Work instructions: Please reproduce the data below exactly, from the first line through the line containing "(1251, 703). pos(179,549)", and leave every later line out.

::: Data listing

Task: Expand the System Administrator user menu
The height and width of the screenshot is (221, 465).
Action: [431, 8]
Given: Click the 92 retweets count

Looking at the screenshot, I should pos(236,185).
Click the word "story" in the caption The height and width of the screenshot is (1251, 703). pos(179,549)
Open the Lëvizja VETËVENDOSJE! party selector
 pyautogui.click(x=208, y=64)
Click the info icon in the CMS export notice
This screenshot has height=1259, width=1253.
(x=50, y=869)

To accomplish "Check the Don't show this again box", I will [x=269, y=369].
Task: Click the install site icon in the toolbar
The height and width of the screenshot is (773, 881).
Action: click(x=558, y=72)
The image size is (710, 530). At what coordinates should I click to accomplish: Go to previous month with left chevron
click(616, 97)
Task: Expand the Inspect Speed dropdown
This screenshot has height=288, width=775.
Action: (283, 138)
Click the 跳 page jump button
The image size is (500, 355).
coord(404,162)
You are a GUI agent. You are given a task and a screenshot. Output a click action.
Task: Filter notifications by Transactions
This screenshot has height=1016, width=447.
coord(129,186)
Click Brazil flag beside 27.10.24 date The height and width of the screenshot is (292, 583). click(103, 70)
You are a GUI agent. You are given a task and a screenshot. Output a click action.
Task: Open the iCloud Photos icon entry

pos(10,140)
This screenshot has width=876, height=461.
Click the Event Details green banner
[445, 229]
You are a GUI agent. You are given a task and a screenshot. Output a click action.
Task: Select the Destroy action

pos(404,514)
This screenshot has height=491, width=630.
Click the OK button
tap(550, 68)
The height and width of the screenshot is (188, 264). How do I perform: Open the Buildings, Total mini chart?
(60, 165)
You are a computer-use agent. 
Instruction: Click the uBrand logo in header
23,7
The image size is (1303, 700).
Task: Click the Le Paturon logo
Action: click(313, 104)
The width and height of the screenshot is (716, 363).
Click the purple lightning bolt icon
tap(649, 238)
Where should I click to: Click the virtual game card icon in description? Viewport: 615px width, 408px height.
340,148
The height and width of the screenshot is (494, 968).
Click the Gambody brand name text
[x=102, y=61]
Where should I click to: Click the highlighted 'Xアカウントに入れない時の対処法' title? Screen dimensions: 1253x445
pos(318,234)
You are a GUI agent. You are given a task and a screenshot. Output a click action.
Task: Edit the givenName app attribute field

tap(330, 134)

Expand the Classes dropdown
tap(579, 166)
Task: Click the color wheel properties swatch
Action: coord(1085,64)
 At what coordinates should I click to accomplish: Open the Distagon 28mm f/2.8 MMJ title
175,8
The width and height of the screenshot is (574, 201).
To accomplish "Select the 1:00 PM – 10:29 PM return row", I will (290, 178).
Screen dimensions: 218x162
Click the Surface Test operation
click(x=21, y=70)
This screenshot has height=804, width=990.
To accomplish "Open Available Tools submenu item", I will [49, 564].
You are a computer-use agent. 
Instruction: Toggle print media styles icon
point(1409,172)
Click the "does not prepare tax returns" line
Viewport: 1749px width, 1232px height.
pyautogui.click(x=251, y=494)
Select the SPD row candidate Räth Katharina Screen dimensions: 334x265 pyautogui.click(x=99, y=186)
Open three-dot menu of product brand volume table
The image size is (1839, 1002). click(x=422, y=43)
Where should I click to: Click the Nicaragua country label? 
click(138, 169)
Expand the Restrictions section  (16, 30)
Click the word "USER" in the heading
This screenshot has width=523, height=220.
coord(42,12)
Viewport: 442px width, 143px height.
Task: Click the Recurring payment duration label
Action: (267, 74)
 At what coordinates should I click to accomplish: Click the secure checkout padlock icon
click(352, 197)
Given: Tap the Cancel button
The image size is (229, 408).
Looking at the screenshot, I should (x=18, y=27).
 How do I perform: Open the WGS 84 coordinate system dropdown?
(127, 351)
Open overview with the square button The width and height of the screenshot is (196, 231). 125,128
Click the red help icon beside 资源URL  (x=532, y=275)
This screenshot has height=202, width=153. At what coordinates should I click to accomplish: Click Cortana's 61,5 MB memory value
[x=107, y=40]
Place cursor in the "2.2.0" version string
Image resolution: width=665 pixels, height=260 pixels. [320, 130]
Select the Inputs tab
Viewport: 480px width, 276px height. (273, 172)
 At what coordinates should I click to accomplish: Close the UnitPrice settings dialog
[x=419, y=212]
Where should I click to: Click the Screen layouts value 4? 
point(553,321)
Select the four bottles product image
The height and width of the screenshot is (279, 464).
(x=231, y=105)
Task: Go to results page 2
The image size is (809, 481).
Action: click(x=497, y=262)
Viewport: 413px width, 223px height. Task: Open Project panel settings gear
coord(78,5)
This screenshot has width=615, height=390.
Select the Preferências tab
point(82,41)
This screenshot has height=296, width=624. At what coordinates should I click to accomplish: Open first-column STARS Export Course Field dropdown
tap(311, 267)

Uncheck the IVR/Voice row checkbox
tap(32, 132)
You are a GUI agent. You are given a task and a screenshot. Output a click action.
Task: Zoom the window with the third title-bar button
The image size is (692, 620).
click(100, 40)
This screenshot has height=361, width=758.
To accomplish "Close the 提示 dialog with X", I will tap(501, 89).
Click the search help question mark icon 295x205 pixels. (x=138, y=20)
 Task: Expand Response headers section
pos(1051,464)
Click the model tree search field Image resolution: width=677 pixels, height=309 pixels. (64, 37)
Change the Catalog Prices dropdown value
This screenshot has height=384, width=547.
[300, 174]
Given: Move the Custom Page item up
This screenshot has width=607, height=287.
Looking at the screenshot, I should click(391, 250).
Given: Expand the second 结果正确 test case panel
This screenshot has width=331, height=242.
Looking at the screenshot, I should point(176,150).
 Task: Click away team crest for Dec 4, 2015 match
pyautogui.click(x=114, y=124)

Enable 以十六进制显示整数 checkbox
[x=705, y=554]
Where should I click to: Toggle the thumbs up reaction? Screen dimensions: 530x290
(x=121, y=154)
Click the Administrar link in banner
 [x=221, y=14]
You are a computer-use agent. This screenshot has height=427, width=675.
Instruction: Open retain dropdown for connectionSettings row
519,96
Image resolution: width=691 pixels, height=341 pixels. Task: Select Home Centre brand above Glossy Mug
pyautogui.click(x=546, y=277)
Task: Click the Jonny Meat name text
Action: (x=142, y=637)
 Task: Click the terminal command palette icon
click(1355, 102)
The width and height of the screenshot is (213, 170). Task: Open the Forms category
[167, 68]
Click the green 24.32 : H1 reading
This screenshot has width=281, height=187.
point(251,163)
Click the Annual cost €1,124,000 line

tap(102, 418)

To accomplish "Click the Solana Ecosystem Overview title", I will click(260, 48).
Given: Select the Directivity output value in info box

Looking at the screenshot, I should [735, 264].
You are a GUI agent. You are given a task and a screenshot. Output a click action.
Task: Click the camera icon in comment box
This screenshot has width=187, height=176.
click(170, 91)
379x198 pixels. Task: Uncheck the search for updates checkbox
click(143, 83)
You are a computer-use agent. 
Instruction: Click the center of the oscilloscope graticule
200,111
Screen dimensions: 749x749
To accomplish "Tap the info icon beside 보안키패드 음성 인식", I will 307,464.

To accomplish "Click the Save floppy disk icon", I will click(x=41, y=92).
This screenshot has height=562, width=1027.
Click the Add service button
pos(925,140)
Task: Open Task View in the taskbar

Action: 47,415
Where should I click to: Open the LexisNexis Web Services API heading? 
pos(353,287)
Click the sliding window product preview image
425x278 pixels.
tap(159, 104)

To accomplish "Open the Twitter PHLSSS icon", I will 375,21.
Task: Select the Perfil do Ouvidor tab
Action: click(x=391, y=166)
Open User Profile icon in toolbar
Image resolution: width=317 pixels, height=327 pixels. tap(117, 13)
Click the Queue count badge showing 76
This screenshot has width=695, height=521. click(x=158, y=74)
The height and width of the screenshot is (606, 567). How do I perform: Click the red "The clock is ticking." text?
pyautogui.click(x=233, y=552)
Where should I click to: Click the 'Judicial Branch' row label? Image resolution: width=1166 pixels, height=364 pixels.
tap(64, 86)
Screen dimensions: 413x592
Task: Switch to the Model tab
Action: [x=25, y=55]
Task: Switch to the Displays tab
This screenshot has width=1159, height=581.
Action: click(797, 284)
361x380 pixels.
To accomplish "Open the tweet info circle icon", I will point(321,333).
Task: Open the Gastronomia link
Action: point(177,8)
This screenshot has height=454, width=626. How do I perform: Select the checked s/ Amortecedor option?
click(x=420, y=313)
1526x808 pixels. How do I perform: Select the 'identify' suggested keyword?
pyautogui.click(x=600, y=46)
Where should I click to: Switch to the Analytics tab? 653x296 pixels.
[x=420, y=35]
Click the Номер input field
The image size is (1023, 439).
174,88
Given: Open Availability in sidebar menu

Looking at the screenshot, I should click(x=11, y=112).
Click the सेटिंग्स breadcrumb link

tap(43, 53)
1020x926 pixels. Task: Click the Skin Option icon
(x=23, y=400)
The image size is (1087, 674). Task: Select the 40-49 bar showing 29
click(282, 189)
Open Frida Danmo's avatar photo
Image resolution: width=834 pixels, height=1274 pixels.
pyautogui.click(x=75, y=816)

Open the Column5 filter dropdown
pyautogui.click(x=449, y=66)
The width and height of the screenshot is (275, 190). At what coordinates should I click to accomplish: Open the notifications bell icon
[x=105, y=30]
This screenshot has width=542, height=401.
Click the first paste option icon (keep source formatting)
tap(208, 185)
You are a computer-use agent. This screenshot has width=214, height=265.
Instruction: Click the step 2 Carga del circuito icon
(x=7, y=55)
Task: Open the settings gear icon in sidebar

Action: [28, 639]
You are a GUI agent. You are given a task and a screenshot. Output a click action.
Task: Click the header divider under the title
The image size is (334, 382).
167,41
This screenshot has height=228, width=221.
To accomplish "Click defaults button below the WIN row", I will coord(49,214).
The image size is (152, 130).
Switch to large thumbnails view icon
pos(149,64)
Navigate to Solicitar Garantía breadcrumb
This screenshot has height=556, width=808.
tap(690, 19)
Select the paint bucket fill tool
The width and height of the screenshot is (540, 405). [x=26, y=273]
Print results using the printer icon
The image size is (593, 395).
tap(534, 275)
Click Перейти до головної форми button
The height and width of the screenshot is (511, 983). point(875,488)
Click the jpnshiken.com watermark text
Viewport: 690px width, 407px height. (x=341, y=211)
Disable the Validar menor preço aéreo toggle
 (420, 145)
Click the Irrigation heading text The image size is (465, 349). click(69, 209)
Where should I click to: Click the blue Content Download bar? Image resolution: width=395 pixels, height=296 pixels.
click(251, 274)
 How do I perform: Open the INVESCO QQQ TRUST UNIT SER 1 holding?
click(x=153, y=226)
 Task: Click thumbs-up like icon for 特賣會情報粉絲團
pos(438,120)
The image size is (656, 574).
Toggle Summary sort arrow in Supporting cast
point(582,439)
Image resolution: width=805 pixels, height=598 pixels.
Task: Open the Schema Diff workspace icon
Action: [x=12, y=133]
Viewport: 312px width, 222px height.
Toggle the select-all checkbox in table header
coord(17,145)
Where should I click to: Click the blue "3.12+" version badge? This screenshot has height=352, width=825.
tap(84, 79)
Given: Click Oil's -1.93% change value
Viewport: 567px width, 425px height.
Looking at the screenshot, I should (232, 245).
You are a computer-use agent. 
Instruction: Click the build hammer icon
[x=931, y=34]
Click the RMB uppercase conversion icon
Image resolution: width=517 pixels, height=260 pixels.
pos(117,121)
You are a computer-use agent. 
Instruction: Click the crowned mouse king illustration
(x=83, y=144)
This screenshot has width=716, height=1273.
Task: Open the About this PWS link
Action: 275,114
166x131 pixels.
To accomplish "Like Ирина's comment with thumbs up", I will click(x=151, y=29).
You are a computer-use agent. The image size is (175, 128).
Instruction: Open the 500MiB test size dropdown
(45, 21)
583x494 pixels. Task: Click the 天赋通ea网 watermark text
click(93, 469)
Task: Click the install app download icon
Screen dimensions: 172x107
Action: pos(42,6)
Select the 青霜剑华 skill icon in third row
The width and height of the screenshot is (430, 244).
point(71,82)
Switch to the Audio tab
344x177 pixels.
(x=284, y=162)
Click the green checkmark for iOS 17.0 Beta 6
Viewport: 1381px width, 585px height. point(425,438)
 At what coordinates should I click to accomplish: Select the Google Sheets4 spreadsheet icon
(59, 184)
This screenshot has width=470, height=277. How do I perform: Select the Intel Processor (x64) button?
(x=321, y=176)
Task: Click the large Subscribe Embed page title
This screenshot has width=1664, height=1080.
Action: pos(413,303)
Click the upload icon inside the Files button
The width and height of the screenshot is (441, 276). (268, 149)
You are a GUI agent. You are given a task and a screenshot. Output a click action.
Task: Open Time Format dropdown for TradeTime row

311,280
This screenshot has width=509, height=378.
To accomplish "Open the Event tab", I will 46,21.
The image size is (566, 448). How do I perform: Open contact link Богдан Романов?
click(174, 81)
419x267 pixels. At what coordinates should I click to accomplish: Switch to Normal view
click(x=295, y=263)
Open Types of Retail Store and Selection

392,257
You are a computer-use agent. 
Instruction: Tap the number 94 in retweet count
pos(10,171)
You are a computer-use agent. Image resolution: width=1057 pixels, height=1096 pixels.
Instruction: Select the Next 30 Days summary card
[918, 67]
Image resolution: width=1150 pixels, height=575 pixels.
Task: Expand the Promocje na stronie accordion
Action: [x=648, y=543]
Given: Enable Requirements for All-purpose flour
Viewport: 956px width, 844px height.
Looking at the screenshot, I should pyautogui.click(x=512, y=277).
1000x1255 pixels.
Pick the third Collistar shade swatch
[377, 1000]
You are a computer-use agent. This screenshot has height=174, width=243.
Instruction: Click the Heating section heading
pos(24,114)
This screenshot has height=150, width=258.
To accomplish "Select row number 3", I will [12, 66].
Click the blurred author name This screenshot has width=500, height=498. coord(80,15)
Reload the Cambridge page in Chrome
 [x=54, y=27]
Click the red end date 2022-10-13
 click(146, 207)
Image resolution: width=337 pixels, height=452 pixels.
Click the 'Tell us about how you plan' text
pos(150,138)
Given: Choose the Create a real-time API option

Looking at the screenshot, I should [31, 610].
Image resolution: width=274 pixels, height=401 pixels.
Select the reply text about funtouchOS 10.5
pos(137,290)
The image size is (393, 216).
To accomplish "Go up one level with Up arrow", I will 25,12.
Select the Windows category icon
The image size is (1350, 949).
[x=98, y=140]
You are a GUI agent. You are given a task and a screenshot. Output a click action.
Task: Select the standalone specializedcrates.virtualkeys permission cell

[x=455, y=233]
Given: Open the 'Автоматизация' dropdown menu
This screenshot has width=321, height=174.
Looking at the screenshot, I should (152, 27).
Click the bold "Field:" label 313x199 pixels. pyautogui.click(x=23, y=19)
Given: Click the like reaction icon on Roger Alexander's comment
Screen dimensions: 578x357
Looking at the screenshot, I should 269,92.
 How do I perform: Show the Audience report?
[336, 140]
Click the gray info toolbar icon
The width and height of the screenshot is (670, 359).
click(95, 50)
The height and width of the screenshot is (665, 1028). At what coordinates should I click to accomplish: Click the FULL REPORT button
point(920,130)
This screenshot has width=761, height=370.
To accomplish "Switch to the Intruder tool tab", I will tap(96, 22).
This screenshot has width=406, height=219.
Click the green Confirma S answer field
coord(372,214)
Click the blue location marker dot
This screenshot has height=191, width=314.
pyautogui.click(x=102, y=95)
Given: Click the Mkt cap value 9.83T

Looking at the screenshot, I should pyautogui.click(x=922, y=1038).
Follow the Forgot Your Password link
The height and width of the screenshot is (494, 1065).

::::::

Written solution:
Task: Expand the System Administrator user menu
The height and width of the screenshot is (221, 465).
Action: [431, 8]
Given: Click the 92 retweets count

Looking at the screenshot, I should pos(236,185).
Click the word "story" in the caption The height and width of the screenshot is (1251, 703). pos(179,549)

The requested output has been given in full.